Pour faire plus simple : de la même manière que dans l'esprit d'un adulte, l'imagination s'exerce dans les recoins obscurs de la pensée, qui relèvent du pulsionnel, le mythique est chez les grecs déplacé hors de la cité, hors du « monde connu ». Il est géographiquement déplacé, dans les recoins inconnus de la terre.


La lointaine chaîne de montagne de l'Atlas, par exemple, au Maghreb actuel, doit son nom au mythe d'Atlas, qui était supposé porter sur son dos la voûte céleste. Pas très loin, il y avait les colonnes d'Hercule (Gibraltar), la fin du monde connu à l'Ouest. Etc.


Si on part du principe, pour aller un peu vite, que la mythologie – et c'est là le processus de l'imagination en général, il me semble – est la projection de nos peurs et de nos fantasmes, l'exploration des confins est une exploration de soi-même.

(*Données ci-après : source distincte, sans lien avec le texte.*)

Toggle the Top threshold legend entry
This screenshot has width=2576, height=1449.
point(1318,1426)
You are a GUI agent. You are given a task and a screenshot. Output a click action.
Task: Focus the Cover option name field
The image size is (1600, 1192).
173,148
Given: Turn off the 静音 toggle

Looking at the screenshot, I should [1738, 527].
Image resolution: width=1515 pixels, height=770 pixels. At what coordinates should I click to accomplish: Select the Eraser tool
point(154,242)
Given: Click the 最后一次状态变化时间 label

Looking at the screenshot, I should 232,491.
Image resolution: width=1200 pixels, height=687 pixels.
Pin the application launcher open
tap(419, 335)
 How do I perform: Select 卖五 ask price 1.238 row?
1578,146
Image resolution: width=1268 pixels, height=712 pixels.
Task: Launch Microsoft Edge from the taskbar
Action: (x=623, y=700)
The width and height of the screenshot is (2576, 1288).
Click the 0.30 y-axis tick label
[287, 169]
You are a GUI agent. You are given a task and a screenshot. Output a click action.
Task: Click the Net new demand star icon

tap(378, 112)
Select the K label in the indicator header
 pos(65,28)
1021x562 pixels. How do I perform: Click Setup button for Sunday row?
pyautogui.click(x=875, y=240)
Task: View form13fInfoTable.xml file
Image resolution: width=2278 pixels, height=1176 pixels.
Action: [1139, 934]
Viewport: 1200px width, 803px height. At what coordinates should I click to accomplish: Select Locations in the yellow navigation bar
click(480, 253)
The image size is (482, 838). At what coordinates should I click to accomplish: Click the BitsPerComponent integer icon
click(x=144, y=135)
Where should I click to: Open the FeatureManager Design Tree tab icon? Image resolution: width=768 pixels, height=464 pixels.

C'est exactement ce que font les personnages de Pour l'Empire. Au départ c'est assez vague, mais devient de plus en plus évident quand on avance, en particulier dans le tome 3. Le voyage, dans un premier temps à visée géographique donc purement pratique, devient intérieur. Les quelques planches qui servent de clausule à la série se font l'écho de cet odyssée, qui comme tout voyage vraiment vécu présente d'abord un intérêt spirituel.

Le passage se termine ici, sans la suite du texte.